EXERCISE AIM
The records below must be output exactly, without pictures.

BEGIN DATA RECORDS

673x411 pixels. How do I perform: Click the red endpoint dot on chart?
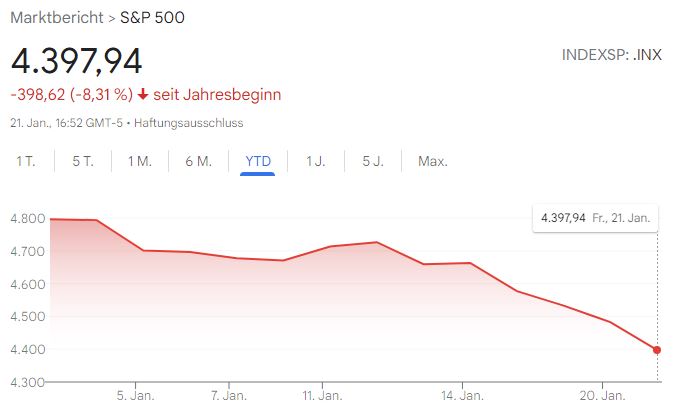point(656,349)
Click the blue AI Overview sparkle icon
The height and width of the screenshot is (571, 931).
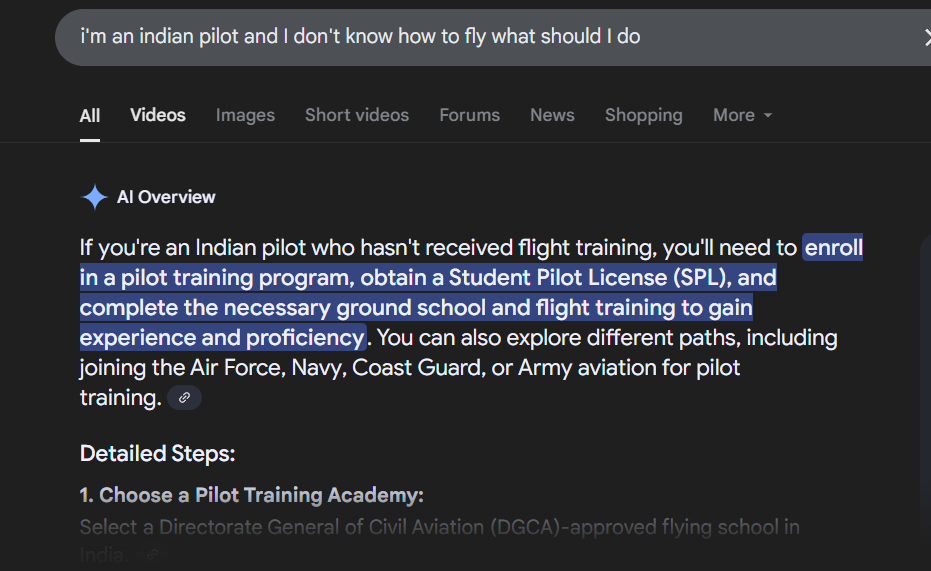coord(94,197)

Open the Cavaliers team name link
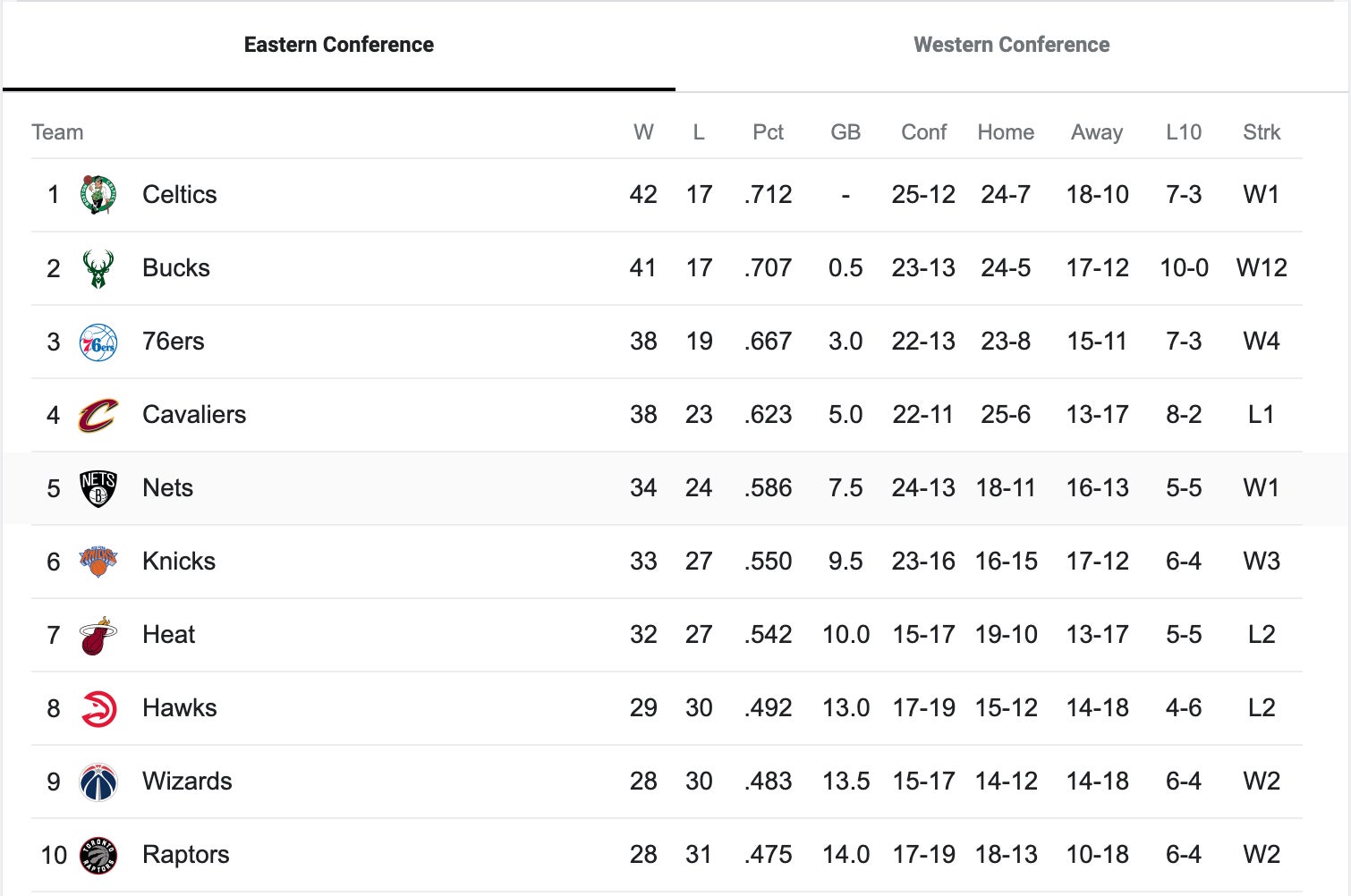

END DATA RECORDS

EXERCISE RESPONSE
673x411 pixels. How do I perform: Click the red endpoint dot on chart?
point(656,349)
Click the blue AI Overview sparkle icon
The height and width of the screenshot is (571, 931).
coord(94,197)

Open the Cavaliers team name link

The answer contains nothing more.